● **Document extract**:
Some borrowers with loans backed by the Federal Housing Administration find that after years of saving and paying off their current mortgage debt, they can afford to buy a second property. They also find that financing a second home, whether for rental or vacation purposes, costs a lot more than an FHA purchase. To finance a second property, you must rely on conventional financing, as the FHA's programs are intended for primary residences.

FHA Restrictions Prevent Second-Home Purchases

The FHA's mortgage insurance, which protects lenders in the event of default, is for buying or refinancing a principal dwelling that you occupy for a majority of the calendar year. You can maintain the home with an FHA loan as a principal dwelling, and buy another property to rent out for additional income, for pleasure, or both. In general, you don't need to refinance out of an FHA loan on your primary residence in order to buy a second home.

Cash Investment Required

Your ability to contribute a large down payment has significant bearing on whether a conventional lender can finance you. Conventional lenders require at least 20 percent down for the best interest rates and loan terms on a second property because the higher your down payment, the lower your loan balance and the lender's risk. Although a conventional lender may extend financing to borrowers with strong credit and income qualifications who have less than a 20-percent down payment, borrowers must consider whether it makes financial sense to put less money down and pay an increased monthly payment. Conventional loans with less than 20 percent down also require private mortgage insurance, which you must pay in monthly installments to protect the lender in case you default.

Long-Term Financing Requirements

In addition to having a hefty down payment requirement, a conventional lender for a second property must review your credit and finances and determine that you are a safe financial risk. Lenders compare your monthly debt load to your gross monthly income using debt-to-income ratios. Your debt-to-income ratio, which is expressed as a percentage, compares your total housing expenses for both the FHA-backed and conventional home loans. The ratio includes the costs of mortgage principal and interest, property taxes, and homeowners insurance, as well as any FHA mortgage insurance premium and homeowners association fees you owe. A total debt-to-income ratio also takes into account debt other than housing costs, including credit card debt and car loans. Conventional lenders typically consider a total debt-to-income ratio between 36 percent and 42 percent an acceptable debt load.

● **Tasks**:
A. Transcribe the second-home financing article from "In addition to" up to and including "acceptable debt load.".
B. In the second-home financing article, what total debt-to-income ratio do conventional lenders typically consider an acceptable debt load?
Rely only on the article about financing a second home.

● **Material**:

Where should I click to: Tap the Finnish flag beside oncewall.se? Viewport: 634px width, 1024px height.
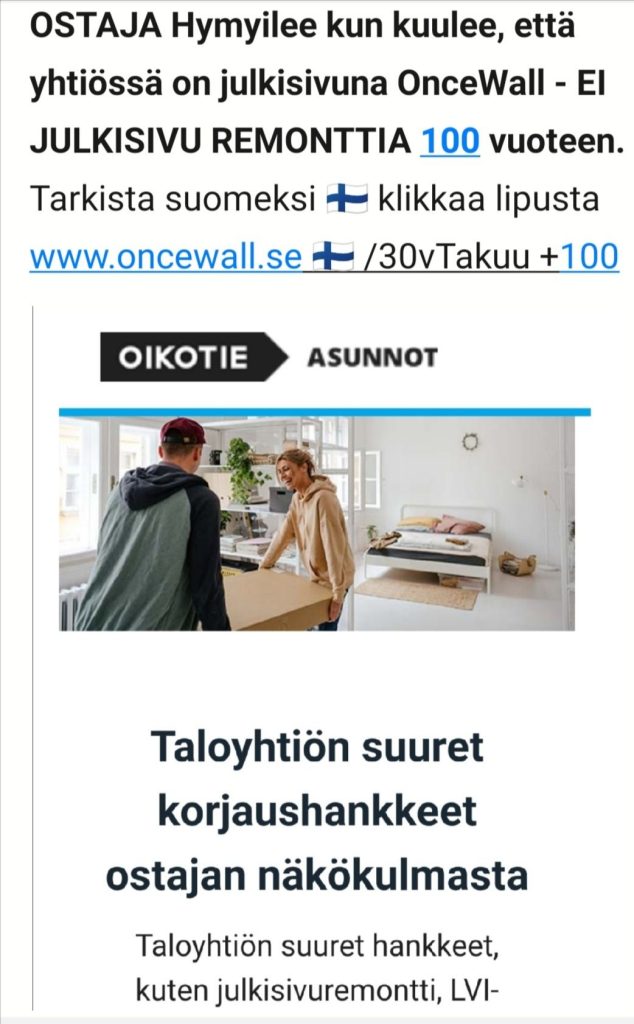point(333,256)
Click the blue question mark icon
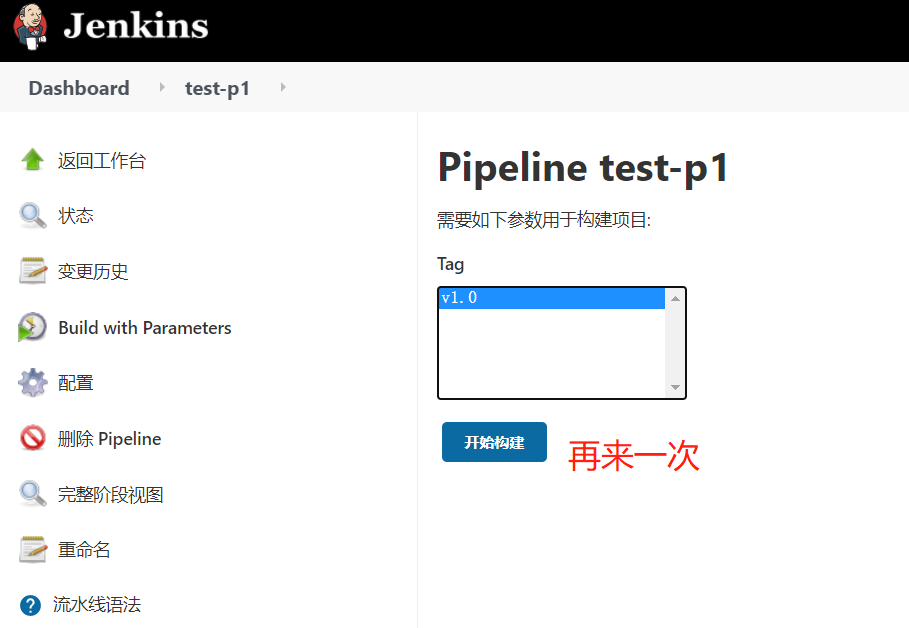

● **Responses to the exercise**:
A.
In addition to having a hefty down payment requirement, a conventional lender for a second property must review your credit and finances and determine that you are a safe financial risk. Lenders compare your monthly debt load to your gross monthly income using debt-to-income ratios. Your debt-to-income ratio, which is expressed as a percentage, compares your total housing expenses for both the FHA-backed and conventional home loans. The ratio includes the costs of mortgage principal and interest, property taxes, and homeowners insurance, as well as any FHA mortgage insurance premium and homeowners association fees you owe. A total debt-to-income ratio also takes into account debt other than housing costs, including credit card debt and car loans. Conventional lenders typically consider a total debt-to-income ratio between 36 percent and 42 percent an acceptable debt load.

B. Between 36 percent and 42 percent.